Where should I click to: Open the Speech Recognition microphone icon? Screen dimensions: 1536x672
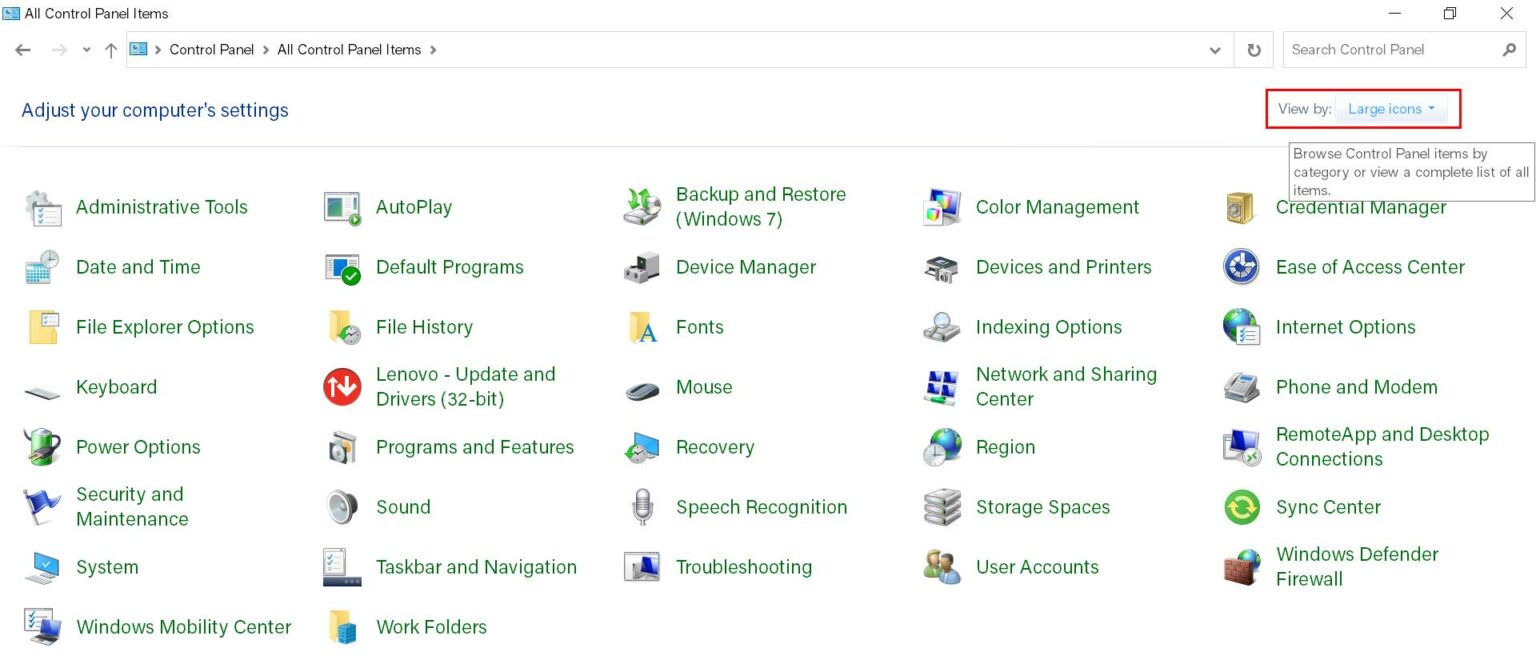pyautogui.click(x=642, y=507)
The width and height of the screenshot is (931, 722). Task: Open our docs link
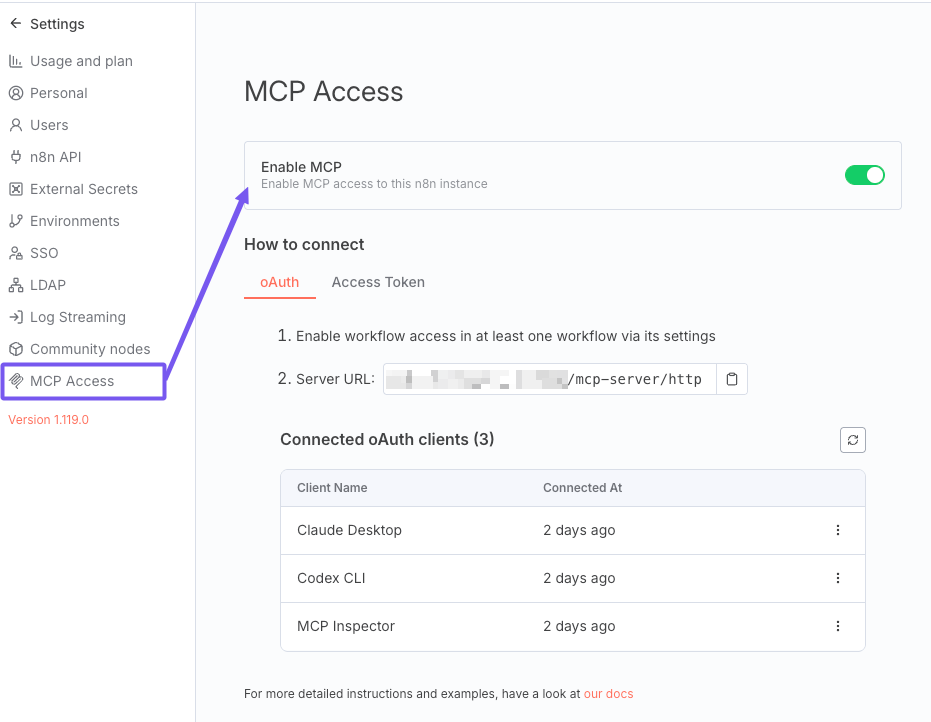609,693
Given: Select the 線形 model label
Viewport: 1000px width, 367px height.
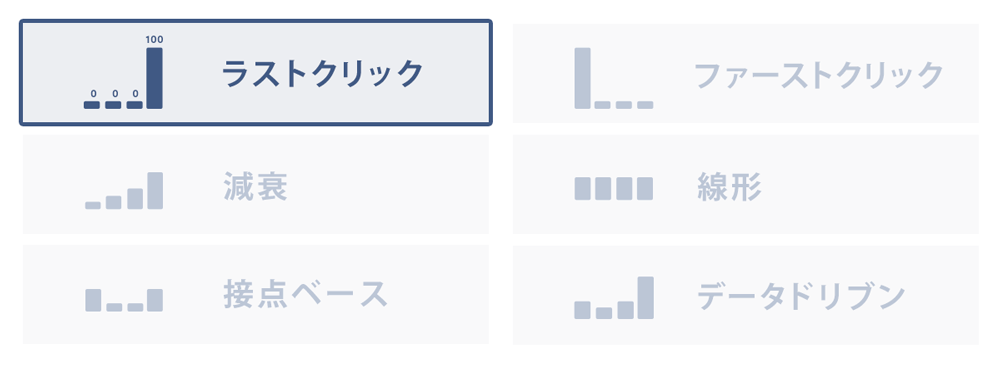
........
■ Description of the task: The entries are to be copied exactly, and each image is to be omitted.

■ Solution:
Where should I click to: Open the Speech Recognition microphone icon? Screen dimensions: 1536x672
pyautogui.click(x=642, y=507)
The width and height of the screenshot is (931, 722). Task: Open our docs link
609,693
Given: Select the 線形 model label
Viewport: 1000px width, 367px height.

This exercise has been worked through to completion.